I've been working recently on deploying a machine learning model as a web service. I used Azure Machine Learning Studio for creating my own Workspace ID and Authorization Token. Then, I trained LogisticRegressionCV model from sklearn.linear_model locally on my machine (using python 2.7.13) and with the usage of below code snippet I wanted to publish my model as web service:
from azureml import services
@services.publish('workspaceID','authorization_token')
@services.types(var_1= float, var_2= float)
@services.returns(int)
def predicting(var_1, var_2):
input = np.array([var_1, var_2].reshape(1,-1)
return model.predict_proba(input)[0][1]
where the input variable is a list with data to be scored and the model variable contains trained classifier. Then after defining the above function, I want to make a prediction on the sample input vector:
predicting.service(1.21, 1.34)
However, the following error occurs:
RuntimeError: Error 0085: The following error occurred during script
evaluation, please view the output log for more information:
And the most important message in log is:
AttributeError: 'module' object has no attribute 'LogisticRegressionCV'
The error is strange to me because when I was using normal sklearn.linear_model.LogisticRegression everything was fine.

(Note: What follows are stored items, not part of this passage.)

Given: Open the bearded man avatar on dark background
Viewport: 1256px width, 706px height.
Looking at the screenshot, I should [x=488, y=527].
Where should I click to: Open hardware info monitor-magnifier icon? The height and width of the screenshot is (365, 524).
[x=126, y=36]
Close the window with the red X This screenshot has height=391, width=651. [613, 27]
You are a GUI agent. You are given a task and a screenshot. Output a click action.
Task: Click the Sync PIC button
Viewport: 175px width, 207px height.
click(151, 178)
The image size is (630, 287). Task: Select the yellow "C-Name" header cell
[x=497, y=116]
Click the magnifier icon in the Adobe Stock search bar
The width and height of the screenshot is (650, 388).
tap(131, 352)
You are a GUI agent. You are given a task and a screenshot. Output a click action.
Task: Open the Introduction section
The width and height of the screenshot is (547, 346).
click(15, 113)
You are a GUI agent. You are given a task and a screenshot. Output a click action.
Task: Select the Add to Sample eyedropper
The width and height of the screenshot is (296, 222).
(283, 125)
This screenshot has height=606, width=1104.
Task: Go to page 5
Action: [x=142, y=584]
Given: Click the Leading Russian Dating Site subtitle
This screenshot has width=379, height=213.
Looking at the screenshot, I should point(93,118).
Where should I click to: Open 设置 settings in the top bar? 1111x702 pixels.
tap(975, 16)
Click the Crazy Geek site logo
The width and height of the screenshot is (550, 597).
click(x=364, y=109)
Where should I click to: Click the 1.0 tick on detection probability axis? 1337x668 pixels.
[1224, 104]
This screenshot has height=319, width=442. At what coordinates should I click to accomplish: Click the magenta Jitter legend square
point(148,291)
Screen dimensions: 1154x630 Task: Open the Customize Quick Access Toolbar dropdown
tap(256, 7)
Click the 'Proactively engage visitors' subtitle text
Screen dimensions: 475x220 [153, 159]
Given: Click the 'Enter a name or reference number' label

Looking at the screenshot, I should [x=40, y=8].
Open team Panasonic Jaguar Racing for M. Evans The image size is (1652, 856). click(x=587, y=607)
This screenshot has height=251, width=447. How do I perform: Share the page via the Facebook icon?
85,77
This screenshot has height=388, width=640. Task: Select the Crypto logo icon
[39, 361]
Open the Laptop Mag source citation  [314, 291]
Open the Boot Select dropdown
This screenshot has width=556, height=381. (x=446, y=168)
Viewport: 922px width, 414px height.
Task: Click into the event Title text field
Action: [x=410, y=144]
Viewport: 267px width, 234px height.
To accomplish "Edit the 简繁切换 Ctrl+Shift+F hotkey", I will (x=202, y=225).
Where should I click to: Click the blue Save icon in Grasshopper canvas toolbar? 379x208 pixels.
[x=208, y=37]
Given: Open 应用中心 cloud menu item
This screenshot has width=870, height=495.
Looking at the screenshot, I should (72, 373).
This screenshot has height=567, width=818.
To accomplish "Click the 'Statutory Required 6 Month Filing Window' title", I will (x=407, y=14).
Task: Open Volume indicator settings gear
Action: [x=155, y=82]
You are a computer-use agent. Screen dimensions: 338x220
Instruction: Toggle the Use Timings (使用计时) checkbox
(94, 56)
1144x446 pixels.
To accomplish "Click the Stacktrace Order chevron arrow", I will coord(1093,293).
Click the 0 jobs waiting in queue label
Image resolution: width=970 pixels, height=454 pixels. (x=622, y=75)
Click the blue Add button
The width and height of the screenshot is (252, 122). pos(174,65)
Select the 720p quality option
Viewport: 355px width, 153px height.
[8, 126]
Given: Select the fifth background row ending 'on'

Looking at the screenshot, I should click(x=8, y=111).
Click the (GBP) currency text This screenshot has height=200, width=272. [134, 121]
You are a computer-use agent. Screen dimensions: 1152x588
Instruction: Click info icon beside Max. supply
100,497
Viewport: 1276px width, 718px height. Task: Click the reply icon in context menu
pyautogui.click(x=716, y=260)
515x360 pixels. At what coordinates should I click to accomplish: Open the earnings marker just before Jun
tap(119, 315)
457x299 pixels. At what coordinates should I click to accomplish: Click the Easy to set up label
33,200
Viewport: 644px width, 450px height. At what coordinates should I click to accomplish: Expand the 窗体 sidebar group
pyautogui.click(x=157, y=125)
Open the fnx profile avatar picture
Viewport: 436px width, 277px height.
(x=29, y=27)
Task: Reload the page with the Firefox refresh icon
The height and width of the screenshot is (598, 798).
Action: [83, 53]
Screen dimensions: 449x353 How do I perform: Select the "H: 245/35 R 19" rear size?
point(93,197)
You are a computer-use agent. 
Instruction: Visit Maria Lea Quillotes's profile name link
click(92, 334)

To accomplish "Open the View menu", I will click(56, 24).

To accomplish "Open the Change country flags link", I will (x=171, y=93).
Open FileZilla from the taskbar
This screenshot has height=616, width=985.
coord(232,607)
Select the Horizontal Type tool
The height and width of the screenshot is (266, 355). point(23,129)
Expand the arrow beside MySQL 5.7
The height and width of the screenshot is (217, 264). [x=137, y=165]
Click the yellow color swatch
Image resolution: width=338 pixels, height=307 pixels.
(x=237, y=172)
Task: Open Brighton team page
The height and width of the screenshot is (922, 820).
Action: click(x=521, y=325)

I was able to make predictions sending POST requests to created endpoint, so I guess sklearn worked correctly. After changing to LogisticRegressionCV it does not.
Therefore I wanted to update the sklearn on my workspace.
Do you have any ideas on how to do it? Or even more general question: how to install any python module on azure machine learning studio in a way to use predict functions of any model I developed locally?